Saturday, August 05, 2006

Some interesting aspects of programming : Continuations

If you think about what a program performs, we start with an input and events to deal with.
Based on a certain combination of those we will
    -> perform computation
    -> feed the results to other functions who will themselves do the same
So that in concept, we deal with a graph of control flow, and programming is finding a way to transcript that control flow correctly.

Good programming is about to do it in a way that maximise the signal to noise ratio, maximizing expressivenes, and minimizing the plumbering.

The usual programming langage are "stack based", aka they implicitly gives back computed results to the caller. This implicit and uncontrollable link leads to problems when you want to spread a result in different places, as your graph requires, or decide to deliver the results based on a particular event, like what happens with GUI and generally asynchronous programming (exemple)

That's why continuations, by separating computations from the control flow, are sometimes useful.

Sunday, June 25, 2006

Queryable data store

It seems like my shout out for a sweeter handling of runtime queries against data store was on the agenda of the Microsofties Linq development team.
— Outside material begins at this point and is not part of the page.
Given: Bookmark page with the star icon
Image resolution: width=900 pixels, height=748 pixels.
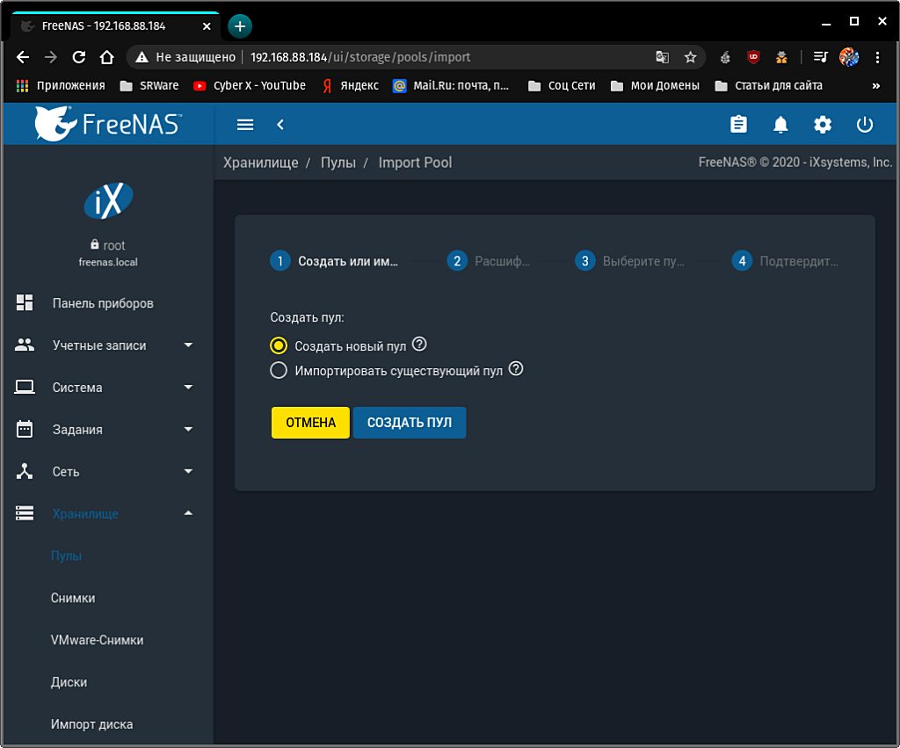Looking at the screenshot, I should click(690, 57).
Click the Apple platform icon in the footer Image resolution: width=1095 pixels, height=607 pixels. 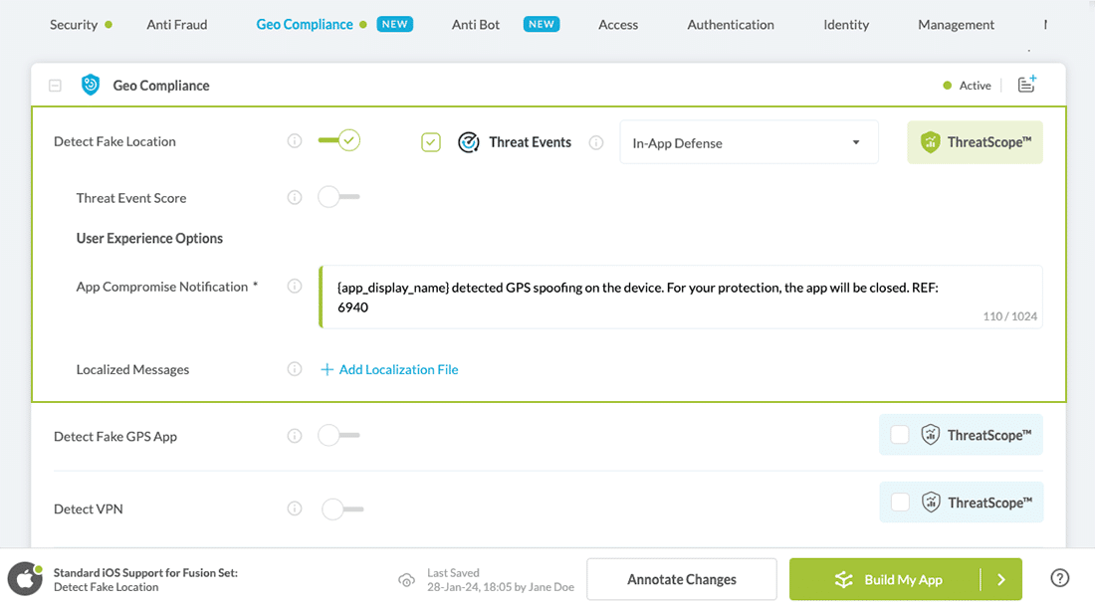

My proposed solution, however, has the extra feature of exposing the datamodel outside of its context, in order to be used for some type helping, for instance. That point is critical for me, as this is the only way to leverage all the work done inside of your software outside of your business scope. In a network economy, this is a crucial point for customers, as a software always need to fit in an ecosystem somehow, and that ecosystem plumbing is where a lot of cost and issue is.

If we go back to Linq, the added value this time is clearly the IQueryable interface.
Wanting to use Linq in a project, I ended up filling the dots exactly on the same place, around this notion of "data repository" with accept queries and translate them. This functionnality is now a standard feature of Linq, with the 2 main additions :

You can generate expression tree (aka build abstract representation of query from unstructured text)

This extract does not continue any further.